NEVER-ENDING WOES- Beware the power struggles, revenge of 'unwinnable' incumbents
UMNO'S ageless woe of searing power struggle to resentful humiliation of being dropped as an incumbent general election candidate is a constant dynamic the party has had to endure in its 66-year existence.
The truism goes that Umno and its Barisan Nasional partners have little trouble neutralising the combined forces of the Pakatan Rakyat axis but can almost drop dead by internal warring.
It's an affliction that compelled Umno president Datuk Seri Najib Abdul Razak to issue a tacit warning to the "unwinnable" incumbents after wrapping up the general assembly yesterday, the unmistakable ruthlessness in the tone of his voice a fait accompli for the "unwinnables" refusing to give way despite the evidence of their risky candidacy.
In distilling the resentment issue, Najib wielded a five-pronged scenario on how to kill your party: if you are not re-selected as a general election candidate, will you, wholeheartedly support your replacement, reluctantly support your replacement, refuse to campaign for your replacement, sabotage your replacement or defect to the opposition?
The immediacy of the 13th general election made the problem of rejected incumbents contagious, their ability to inflict damage of strategic losses considerable.
However, true damage has always stemmed from major power struggles high up in the party's food chain.
The intriguing backstory to Umno's disorder persist with a grander but terrible impact that is, unfortunately to the party, durable.
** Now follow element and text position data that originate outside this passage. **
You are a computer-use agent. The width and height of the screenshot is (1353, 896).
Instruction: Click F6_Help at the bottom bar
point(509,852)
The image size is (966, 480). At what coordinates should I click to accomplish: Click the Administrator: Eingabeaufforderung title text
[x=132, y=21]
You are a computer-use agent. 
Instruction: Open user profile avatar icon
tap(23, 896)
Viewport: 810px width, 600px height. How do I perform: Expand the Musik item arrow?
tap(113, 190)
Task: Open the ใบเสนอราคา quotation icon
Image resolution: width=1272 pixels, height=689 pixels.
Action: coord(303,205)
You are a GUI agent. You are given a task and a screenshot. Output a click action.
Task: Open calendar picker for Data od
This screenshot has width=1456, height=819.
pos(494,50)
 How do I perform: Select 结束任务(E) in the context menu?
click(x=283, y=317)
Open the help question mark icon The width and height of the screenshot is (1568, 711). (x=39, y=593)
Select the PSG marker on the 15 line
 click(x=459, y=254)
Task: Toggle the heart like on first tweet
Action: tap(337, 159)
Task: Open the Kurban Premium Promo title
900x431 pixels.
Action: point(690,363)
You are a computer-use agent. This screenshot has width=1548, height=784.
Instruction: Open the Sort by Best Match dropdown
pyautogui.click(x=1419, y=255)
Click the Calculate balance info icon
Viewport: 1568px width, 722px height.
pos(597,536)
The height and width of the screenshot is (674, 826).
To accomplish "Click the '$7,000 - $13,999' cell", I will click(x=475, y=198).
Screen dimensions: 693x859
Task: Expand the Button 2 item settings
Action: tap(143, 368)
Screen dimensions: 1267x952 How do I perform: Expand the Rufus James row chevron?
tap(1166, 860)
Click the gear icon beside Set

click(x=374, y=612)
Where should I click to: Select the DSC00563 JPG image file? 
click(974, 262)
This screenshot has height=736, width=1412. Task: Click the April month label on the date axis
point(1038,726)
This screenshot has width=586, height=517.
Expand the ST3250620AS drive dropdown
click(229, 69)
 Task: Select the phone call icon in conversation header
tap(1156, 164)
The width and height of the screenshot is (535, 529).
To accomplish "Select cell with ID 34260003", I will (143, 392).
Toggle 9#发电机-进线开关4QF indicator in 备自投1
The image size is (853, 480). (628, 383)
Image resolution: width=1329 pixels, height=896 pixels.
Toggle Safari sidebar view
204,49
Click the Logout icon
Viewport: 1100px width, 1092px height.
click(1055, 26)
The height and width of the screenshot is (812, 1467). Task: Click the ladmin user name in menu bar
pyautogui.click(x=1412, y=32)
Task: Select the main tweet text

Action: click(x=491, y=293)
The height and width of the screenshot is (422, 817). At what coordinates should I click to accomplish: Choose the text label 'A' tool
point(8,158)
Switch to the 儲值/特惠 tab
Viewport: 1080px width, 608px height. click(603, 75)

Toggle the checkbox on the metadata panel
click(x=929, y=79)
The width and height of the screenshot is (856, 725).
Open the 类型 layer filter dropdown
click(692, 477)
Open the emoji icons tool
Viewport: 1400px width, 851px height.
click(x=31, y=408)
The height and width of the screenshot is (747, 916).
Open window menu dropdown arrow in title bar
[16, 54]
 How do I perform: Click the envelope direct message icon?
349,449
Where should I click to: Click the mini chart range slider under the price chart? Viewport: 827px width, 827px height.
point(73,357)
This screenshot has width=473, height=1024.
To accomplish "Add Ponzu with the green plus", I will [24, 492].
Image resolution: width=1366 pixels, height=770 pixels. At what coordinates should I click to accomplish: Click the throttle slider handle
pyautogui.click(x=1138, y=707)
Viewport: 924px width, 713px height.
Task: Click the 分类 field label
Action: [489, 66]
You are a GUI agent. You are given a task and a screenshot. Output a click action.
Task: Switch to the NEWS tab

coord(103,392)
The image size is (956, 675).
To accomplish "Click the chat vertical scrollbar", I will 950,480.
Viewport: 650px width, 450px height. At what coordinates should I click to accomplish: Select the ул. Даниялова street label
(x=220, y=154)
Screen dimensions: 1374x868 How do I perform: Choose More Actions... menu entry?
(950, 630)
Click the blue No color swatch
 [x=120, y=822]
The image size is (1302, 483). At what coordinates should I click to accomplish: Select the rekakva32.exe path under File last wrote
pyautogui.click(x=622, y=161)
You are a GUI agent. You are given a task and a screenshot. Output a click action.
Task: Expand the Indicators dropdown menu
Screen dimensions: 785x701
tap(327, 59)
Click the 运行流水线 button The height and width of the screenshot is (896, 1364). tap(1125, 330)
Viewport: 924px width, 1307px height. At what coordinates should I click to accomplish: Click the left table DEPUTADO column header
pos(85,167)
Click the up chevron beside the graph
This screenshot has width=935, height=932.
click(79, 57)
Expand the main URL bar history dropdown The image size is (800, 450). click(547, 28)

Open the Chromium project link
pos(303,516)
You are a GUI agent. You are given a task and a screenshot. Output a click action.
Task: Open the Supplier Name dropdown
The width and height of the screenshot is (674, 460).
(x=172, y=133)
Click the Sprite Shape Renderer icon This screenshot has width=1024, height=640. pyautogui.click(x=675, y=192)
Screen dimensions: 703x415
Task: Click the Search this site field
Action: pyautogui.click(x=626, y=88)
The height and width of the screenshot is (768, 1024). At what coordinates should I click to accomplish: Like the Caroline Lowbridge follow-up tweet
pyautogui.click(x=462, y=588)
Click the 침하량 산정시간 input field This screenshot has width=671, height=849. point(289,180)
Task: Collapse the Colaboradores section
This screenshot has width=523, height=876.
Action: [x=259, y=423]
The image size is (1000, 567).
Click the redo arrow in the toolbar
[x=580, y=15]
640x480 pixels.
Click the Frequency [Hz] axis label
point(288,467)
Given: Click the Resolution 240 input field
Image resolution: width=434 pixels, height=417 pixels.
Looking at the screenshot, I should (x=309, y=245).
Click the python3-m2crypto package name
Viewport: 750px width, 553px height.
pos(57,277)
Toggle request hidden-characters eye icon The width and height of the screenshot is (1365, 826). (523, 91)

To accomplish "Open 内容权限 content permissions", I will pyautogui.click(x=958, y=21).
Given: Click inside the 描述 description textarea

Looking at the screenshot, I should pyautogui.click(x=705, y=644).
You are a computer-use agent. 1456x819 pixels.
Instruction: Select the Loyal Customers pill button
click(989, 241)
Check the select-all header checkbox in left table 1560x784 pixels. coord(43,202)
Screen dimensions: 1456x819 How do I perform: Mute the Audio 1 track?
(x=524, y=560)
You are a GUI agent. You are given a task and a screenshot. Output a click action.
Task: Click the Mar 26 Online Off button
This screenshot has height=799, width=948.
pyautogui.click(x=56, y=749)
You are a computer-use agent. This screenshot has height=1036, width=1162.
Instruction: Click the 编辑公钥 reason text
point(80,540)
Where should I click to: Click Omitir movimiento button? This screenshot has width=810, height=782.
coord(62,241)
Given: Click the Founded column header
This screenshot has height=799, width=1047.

To isolate a starting point to the "resentment" backstory, look to the 1981 deputy presidency battle between vice-presidents Tengku Razaleigh Hamzah and Tun Musa Hitam, the latter winning handily then and again in an equally enthralling 1984 rematch.
That fight could be regarded as the trigger of a civil war that sired dire consequences to party and nation: Tengku Razaleigh converted his defeat into a dissenting movement opposing party president Tun Dr Mahathir Mohamad, hostilities dubbed Team A versus Team B.
Musa's untenable enmity with Dr Mahathir in 1986 led to a sensational resignation that made him throw his lot with Tengku Razaleigh: this unlikely tag team's bid to oust Dr Mahathir in the 1987 party elections narrowly failed.
Tengku Razaleigh simply could not come to terms with the defeat and henceforth committed the fifth of Najib's troubling scenario: the Kelantan prince left Umno, formed Semangat 46, allied his nascent outfit with the opposition for the 1990 general election and deployed immense influence to gift away the Kelantan government to Pas, a stranglehold too tough to break.
For all his "sabotage" against Umno, Tengku Razaleigh consequently made peace with Dr Mahathir, rejoined Umno but still unable to engineer the retaking of Kelantan, an irony that has not outlived its shelf life of loss.
But the title for the ultimate saboteur, which again invoked the fifth of Najib's scenarios, is still held by Datuk Seri Anwar Ibrahim, a scenario nobody thinks can ever be reprised for its sheer betrayal.
Anwar's 1998 sacking from Umno and later convictions for sodomy and abuse of executive power were the blueprint of Umno and BN's tremendous shortfalls, first losing the Terengganu government to Pas in 1999, and then in the watershed March 8, 2008 polls.
Najib rightly warned the "unwinnables" to gracefully release their incumbency if BN were to retain Putrajaya but thankfully for him, there is no clash of titans to worry about -- now -- that could inflict the worse damage.
But still, the resentment issue is disconcerting: there is no way to know if it might escalate into the magnitude architected by Tengku Razaleigh or Anwar.
But if it does, Najib will have to have the wisdom to disentangle the crisis with a Plan B to buffer some loss but secure him a wider mandate that effectively drives his future administration.